Now if I were a shareholder, I would need some serious evidence that this pattern of recruitment and retention is likely to yield better profits than say…oh I don’t know… paying people by results, hiring people for their ability, mundane things like that.

This is utterly unkown in the UK, obviously there are some folk who socialise, but I think it would probably be in contravention of employment law and also the EU rights to freedom of expression and freedom of assembly and freedom of association.

But on top of all of that, its just plain bad business practice, you want the best employees you can get for the money that you have to lay out, last thing you want it to retain losers who hold their post through this kind of ass kissing. Promotion of the less able on the basis of attendance of such functions works directly against company interests.

How is what I said a non sequitur? The post you quoted is demonstrably true. :rolleyes:

What, the part that said that people who go on the internet to bitch about their bad managers prefer to be poor? Or something else?
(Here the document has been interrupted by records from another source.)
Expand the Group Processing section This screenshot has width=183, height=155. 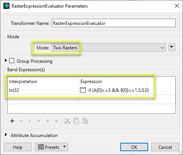pyautogui.click(x=6, y=60)
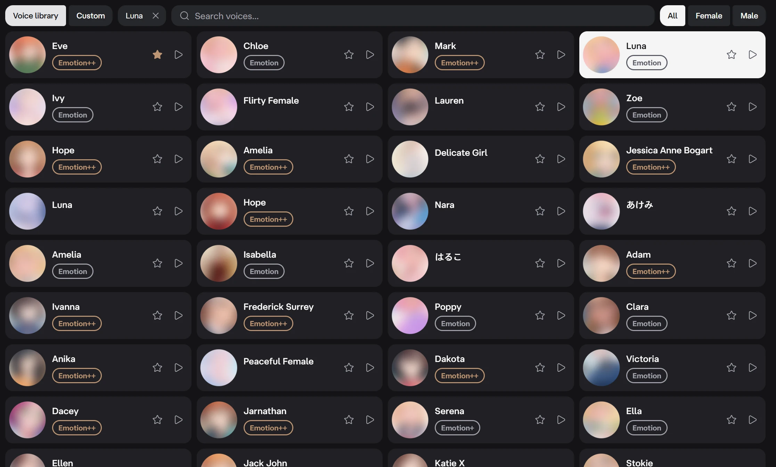Show All voices filter
This screenshot has width=776, height=467.
tap(673, 16)
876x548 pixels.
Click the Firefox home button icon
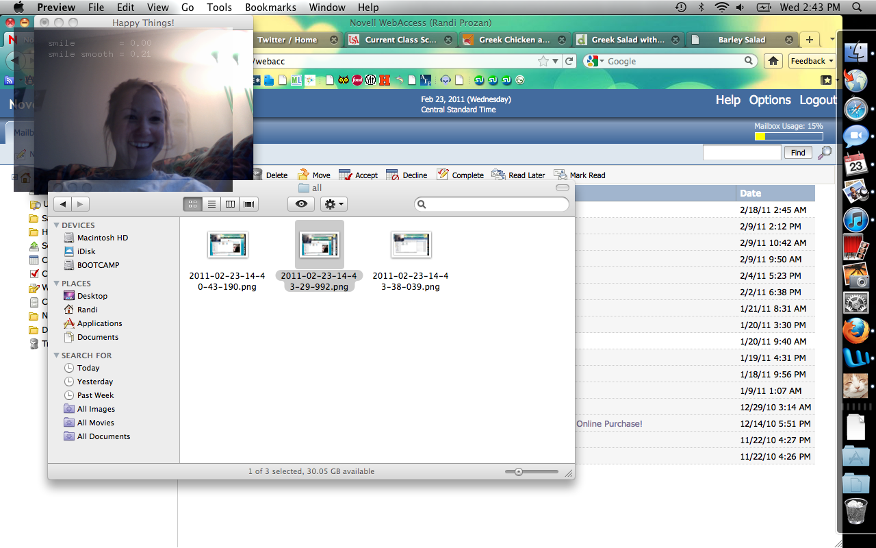click(773, 61)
Are you disagreeing that it’s better to be employed than not? :dubious:

What is wrong with you? What questions are you answering? Certainly not the ones being asked, just some questions you pull out of the air somewhere…

Here is the series of posts:

So you say, it behooves you to go to boss’ party and pretend to enjoy yourself. Yes, this is true.

Same thing, right?

Then, someone explains that sure, we’ll do it just enough to keep our jobs, but not enough to get promoted or go high up on the corporate ladder.

So you immediately start talking about unemployed persons. NON-SEQUITOR ONE.

But we weren’t talking about unemployed people! We were talking about people who are not 100% motivated.

And…non-sequitor 2. We are not talking about unemployed people! You are deliberately creating a little strawman in your head and responding to it and it’s more than a little annoying. And you have a habit of doing this in at least one other thread, where we also disagreed…though that time you did eventually stop and read what was actually being said.

**Anaamika **nailed it on the head. I don’t know who you think you’re talking to, etv78, but it’s nobody in this thread.

Fair enough. Especially if resizing involves (a) touching the food to “brace” it or whatever, or (b) using something other than a clean utensil/utensil provided for the food. Pocket knives do not count. Now if it is a slice of pie that is in large slices, and you want to use the provided serving knife to split a piece, and you handle the pie by the pie plate, then that is not unreasonable.

Similar situation when we go to lunch at a restaurant that insists on serving small loaves of bread for the table to share, and you want to be nice and share rather than reserve the loaf to yourself, but sharing involves grabbing the loaf so you can cut/tear it into pieces. Annoying. I’m always uncomfortable being the one doing the cutting, nevermind being the receiving end.

I think I may start a practice of requesting my own loaf. They bring free refills on bread anyway, can’t see what that hurts.

I thought it was clear that I was talking to you and Acsenray. Sorry it wasn’t clear.